EXERCISE DIRECTIONS ▸
An identical copy of all the entries is the required result.

-------- RECORDS FOR PROCESSING

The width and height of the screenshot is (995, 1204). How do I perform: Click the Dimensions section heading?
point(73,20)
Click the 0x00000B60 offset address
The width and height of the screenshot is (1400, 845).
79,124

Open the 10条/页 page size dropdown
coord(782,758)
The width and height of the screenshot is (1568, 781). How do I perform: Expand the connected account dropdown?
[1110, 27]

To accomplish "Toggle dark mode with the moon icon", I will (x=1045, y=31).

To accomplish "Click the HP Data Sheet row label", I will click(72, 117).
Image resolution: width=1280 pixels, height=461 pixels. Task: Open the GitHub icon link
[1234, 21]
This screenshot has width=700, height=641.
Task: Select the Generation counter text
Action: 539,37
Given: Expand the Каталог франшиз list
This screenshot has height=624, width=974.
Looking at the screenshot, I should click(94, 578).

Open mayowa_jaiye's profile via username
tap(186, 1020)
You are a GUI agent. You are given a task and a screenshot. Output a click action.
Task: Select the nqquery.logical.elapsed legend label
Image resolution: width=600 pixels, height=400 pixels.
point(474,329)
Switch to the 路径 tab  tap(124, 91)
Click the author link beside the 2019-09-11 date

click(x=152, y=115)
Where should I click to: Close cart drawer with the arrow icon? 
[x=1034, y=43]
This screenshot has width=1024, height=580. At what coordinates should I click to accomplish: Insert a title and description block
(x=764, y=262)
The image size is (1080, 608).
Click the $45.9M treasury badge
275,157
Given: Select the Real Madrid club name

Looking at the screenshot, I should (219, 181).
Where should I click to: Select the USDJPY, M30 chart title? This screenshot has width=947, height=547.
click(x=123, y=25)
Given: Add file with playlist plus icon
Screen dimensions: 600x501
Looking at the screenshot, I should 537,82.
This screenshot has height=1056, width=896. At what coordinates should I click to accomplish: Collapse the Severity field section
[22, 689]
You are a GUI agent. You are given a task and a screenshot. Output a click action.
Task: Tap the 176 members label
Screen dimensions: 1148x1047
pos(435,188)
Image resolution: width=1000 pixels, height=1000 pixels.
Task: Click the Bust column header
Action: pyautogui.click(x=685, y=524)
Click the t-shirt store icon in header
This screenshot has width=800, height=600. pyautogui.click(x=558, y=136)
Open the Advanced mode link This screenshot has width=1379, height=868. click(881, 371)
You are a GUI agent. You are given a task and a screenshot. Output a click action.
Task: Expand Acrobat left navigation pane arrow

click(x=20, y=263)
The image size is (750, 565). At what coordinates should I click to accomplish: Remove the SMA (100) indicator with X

----------------

YOUR SOLUTION ▸
The width and height of the screenshot is (995, 1204). How do I perform: Click the Dimensions section heading?
point(73,20)
Click the 0x00000B60 offset address
The width and height of the screenshot is (1400, 845).
79,124

Open the 10条/页 page size dropdown
coord(782,758)
The width and height of the screenshot is (1568, 781). How do I perform: Expand the connected account dropdown?
[1110, 27]

To accomplish "Toggle dark mode with the moon icon", I will (x=1045, y=31).

To accomplish "Click the HP Data Sheet row label", I will click(72, 117).
Image resolution: width=1280 pixels, height=461 pixels. Task: Open the GitHub icon link
[1234, 21]
This screenshot has width=700, height=641.
Task: Select the Generation counter text
Action: 539,37
Given: Expand the Каталог франшиз list
This screenshot has height=624, width=974.
Looking at the screenshot, I should click(94, 578).

Open mayowa_jaiye's profile via username
tap(186, 1020)
You are a GUI agent. You are given a task and a screenshot. Output a click action.
Task: Select the nqquery.logical.elapsed legend label
Image resolution: width=600 pixels, height=400 pixels.
point(474,329)
Switch to the 路径 tab  tap(124, 91)
Click the author link beside the 2019-09-11 date

click(x=152, y=115)
Where should I click to: Close cart drawer with the arrow icon? 
[x=1034, y=43]
This screenshot has width=1024, height=580. At what coordinates should I click to accomplish: Insert a title and description block
(x=764, y=262)
The image size is (1080, 608).
Click the $45.9M treasury badge
275,157
Given: Select the Real Madrid club name

Looking at the screenshot, I should (219, 181).
Where should I click to: Select the USDJPY, M30 chart title? This screenshot has width=947, height=547.
click(x=123, y=25)
Given: Add file with playlist plus icon
Screen dimensions: 600x501
Looking at the screenshot, I should 537,82.
This screenshot has height=1056, width=896. At what coordinates should I click to accomplish: Collapse the Severity field section
[22, 689]
You are a GUI agent. You are given a task and a screenshot. Output a click action.
Task: Tap the 176 members label
Screen dimensions: 1148x1047
pos(435,188)
Image resolution: width=1000 pixels, height=1000 pixels.
Task: Click the Bust column header
Action: pyautogui.click(x=685, y=524)
Click the t-shirt store icon in header
This screenshot has width=800, height=600. pyautogui.click(x=558, y=136)
Open the Advanced mode link This screenshot has width=1379, height=868. click(881, 371)
You are a GUI agent. You are given a task and a screenshot. Output a click action.
Task: Expand Acrobat left navigation pane arrow

click(x=20, y=263)
The image size is (750, 565). At what coordinates should I click to accomplish: Remove the SMA (100) indicator with X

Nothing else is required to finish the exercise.